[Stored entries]

>> begin

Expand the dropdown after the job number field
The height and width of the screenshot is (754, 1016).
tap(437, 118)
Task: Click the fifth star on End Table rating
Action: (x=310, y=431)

>> end

What you should do:
Arrange every line of the items above as a Markdown table with the columns "Row" and "Line", numbering the rows in order and omitting blank lines.

Reply:
| Row | Line |
|---|---|
| 1 | Expand the dropdown after the job number field |
| 2 | The height and width of the screenshot is (754, 1016). |
| 3 | tap(437, 118) |
| 4 | Task: Click the fifth star on End Table rating |
| 5 | Action: (x=310, y=431) |